ChronicleMap - SIGSEV on Linux under load

37 views
Skip to first unread message

Neil Avery

unread,
Nov 9, 2015, 7:03:50 AM11/9/15
to Chronicle
Hi all,

First off - chronicle map looks amazing! We are looking at moving from MapDB.

The first implementation as part of our message throughput is to use the Map replacement. (Experimented with Queue - but thought this off-heap dropin would be simpler to start with)

During unit and benchmarking tests we are seeing excellent performance and no crashes (200+k/sec), however on Deployment we experience SIGSEV's. Concurrent benchmarking test on OSX experienced no problems.

The goal is to process 500+k messages per second depending on the hardware, it certainly looks possible .

As you can see from the code below its all pretty simple.

Any help very much appreciated!

Regards,
Neil.

Version Info: chronicle-map-2.3.9

// TimeUID and ReplayEvent implement Externalizable

Construction: 
chonmap = ChronicleMapBuilder
.of(TimeUID.class, ReplayEvent.class)
.entries(A10_MILLION_ENTRIES)
.averageValueSize(1 * 1024)
.create();
// consumer-service-thread
this.future = scheduler.scheduleWithFixedDelay(this, 1, Integer.getInteger("replay.queue.pump",2), TimeUnit.MILLISECONDS);


NB: Publisher threads call onto the handle method (8-12 of these)

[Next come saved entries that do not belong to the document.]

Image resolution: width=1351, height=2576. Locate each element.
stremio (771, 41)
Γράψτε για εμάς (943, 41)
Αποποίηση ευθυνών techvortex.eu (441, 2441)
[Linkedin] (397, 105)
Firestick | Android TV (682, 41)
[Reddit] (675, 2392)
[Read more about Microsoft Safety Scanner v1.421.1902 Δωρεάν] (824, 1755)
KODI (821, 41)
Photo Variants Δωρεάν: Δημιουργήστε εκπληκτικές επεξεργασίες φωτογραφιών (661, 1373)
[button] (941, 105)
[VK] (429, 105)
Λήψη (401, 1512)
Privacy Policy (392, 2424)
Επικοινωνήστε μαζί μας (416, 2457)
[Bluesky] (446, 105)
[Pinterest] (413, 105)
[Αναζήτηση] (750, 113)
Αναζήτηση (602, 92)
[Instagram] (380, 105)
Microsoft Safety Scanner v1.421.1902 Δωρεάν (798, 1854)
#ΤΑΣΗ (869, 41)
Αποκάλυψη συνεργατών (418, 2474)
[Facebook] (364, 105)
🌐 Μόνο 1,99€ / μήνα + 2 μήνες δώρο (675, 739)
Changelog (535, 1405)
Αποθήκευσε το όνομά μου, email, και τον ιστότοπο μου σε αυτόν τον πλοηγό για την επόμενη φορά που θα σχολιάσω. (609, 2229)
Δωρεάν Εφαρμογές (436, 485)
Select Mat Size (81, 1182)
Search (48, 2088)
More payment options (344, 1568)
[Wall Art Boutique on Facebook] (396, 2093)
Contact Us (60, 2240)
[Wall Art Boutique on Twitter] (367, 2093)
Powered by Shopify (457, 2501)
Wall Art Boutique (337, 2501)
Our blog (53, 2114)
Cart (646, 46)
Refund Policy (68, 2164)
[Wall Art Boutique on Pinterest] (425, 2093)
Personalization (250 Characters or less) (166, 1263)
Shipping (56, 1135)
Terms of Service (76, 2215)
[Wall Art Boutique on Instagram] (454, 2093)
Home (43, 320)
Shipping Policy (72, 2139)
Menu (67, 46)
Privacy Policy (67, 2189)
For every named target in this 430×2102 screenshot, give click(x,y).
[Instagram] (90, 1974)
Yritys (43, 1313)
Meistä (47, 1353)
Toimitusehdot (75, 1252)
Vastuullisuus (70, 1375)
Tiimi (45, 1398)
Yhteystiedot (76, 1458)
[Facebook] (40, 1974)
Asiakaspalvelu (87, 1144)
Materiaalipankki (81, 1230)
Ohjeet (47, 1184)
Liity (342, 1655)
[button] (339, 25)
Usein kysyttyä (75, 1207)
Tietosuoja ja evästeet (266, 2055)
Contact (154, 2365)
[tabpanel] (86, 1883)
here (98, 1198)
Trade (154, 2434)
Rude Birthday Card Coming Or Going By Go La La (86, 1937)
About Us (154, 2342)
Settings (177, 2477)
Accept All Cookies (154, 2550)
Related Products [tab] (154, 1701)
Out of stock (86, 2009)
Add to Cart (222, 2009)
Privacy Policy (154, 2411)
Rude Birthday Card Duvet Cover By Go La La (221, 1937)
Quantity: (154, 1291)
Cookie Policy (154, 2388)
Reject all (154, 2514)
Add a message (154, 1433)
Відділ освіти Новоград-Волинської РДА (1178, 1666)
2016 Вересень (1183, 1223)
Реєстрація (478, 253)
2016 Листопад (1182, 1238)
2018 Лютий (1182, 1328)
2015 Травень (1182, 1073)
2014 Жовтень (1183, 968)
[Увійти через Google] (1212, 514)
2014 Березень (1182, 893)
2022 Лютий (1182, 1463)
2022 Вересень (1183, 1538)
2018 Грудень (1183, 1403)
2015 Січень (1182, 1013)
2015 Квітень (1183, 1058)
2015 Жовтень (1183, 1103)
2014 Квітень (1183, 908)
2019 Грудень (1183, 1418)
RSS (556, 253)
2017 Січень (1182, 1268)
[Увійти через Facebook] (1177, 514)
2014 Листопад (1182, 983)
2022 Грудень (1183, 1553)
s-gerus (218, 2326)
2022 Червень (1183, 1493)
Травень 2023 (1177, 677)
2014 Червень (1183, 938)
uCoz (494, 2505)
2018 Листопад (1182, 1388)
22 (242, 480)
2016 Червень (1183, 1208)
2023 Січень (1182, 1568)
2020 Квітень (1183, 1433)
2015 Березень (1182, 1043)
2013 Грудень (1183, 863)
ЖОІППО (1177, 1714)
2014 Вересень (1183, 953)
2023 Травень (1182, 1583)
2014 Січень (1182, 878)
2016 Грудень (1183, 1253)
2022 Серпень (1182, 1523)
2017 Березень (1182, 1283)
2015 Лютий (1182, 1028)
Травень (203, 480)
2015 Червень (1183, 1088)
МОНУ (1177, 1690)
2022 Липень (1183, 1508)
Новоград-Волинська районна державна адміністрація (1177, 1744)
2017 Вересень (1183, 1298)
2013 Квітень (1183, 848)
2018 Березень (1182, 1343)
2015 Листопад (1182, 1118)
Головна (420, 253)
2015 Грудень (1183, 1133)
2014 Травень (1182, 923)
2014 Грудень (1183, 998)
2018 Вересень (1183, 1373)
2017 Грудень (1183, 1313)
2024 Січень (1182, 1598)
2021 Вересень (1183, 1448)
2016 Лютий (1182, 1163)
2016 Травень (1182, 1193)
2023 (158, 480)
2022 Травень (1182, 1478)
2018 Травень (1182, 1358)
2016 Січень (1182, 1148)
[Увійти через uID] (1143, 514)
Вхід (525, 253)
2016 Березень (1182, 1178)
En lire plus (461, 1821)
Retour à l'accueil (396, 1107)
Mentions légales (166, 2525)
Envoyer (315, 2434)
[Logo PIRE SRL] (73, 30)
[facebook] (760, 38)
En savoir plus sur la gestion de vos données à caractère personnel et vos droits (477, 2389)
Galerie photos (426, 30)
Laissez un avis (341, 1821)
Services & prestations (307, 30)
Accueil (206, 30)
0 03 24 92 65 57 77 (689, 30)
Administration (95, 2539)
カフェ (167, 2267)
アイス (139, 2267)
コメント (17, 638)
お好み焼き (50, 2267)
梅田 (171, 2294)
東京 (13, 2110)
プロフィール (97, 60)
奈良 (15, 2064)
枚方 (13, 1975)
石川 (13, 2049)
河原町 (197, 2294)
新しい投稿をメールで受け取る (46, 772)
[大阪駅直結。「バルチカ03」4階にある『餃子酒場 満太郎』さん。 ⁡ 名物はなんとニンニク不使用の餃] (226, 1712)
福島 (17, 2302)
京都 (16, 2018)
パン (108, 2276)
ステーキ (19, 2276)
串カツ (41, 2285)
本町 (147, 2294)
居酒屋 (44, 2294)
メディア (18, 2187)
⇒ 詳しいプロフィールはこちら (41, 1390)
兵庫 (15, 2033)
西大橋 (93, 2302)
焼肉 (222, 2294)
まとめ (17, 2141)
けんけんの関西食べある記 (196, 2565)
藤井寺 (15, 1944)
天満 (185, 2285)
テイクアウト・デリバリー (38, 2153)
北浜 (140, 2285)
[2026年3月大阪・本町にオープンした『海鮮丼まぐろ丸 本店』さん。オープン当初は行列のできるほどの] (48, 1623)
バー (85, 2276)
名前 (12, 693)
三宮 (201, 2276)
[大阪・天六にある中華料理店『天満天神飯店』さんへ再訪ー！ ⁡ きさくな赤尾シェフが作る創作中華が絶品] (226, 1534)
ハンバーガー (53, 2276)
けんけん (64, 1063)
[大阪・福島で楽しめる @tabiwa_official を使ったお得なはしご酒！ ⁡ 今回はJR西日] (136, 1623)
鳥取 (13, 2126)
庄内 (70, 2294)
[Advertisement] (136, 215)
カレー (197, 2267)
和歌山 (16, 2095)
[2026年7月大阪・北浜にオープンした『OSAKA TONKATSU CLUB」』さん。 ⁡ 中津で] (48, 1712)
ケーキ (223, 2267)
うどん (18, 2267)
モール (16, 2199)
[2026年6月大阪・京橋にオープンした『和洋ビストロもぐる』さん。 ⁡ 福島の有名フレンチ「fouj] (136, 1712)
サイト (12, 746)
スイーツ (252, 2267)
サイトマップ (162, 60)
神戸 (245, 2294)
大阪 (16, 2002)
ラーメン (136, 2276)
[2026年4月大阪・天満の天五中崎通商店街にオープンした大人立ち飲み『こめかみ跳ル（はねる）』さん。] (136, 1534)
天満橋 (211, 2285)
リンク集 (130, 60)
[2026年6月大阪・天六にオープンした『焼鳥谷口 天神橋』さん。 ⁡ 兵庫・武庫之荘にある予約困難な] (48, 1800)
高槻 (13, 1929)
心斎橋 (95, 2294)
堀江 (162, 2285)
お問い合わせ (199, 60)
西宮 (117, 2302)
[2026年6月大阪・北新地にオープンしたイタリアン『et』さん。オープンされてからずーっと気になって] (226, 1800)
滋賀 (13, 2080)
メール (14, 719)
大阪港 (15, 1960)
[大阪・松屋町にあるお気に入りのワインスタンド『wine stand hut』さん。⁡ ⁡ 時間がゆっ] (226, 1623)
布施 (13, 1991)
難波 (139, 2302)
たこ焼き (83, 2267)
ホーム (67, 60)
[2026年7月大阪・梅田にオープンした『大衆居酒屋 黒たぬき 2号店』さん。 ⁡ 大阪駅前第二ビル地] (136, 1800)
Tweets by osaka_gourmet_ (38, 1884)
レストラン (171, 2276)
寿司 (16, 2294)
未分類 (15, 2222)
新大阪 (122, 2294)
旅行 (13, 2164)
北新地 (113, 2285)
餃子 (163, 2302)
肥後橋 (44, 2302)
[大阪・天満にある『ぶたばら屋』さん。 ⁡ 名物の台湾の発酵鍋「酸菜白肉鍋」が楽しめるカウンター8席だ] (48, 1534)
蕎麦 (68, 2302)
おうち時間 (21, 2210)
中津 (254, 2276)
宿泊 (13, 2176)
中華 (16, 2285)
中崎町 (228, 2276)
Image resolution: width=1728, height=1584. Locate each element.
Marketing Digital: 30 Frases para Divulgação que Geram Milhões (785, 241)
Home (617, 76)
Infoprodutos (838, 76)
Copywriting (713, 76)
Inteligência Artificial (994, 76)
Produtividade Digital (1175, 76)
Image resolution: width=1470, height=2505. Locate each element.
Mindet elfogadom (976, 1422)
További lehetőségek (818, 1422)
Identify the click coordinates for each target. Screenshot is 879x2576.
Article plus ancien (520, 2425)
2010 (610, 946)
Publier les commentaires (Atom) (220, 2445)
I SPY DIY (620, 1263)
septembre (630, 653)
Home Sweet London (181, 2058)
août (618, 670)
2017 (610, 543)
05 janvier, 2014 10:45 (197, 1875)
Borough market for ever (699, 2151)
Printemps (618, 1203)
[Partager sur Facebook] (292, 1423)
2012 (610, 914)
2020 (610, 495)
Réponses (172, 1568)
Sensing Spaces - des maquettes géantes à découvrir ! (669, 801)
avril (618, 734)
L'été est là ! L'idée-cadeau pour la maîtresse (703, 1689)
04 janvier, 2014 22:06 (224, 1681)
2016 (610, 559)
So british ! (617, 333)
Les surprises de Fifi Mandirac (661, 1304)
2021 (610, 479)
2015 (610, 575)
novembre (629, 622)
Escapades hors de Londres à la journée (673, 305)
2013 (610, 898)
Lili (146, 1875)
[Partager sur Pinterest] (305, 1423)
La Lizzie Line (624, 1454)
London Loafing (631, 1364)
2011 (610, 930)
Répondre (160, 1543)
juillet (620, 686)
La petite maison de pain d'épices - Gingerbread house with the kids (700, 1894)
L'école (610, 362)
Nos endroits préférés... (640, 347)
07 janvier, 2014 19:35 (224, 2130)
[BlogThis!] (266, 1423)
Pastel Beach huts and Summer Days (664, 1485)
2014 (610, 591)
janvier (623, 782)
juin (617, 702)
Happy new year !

public void handle(ReplayEvent event) {
if (cancelled || chonmap == null) {
return ;
}


        chonmap.put(event.getId(), event);
        outgoing.add(event.getId());
}

Consumer is a single thread (service-thread):

public void run(){

try {
          int chunkSize = 4 * 1024;
ArrayList<ReplayEvent> sending = null;
            int bytes = 0;

while (outgoing.size() > 0) {
TimeUID item = outgoing.poll(10, TimeUnit.MILLISECONDS);
if (cancelled) return;
if (item != null) {

if (sending == null) sending = new ArrayList<ReplayEvent>();
ReplayEvent item1 = chonmap.remove(item);
                    bytes += item1.getRawData().length();
sending.add(item1);
}

if (bytes >  chunkSize) {
replayHandler.handle(sending);
sending = null;
bytes = 0;
}
}
if (sending != null && sending.size() > 0) {
replayHandler.handle(sending);
}
} catch (Throwable t){
LOGGER.warn("Update to handler failed:" + t, t);
if (t.getMessage().contains("RetryInvocationException: SendFailed.Throwable:noSender")) {
replayHandler = null;
}
} finally {
if (isExpired() || request.isCancelled()) {
cancel();
}
}
}

There are 2 hs_err files providing information


hs_err  1.information indicates the consumer thread is failing....

#

# A fatal error has been detected by the Java Runtime Environment:

#

#  SIGSEGV (0xb) at pc=0x00007fa0dd6827fc, pid=17495, tid=140324411561728

#

# JRE version: Java(TM) SE Runtime Environment (7.0_51-b13) (build 1.7.0_51-b13)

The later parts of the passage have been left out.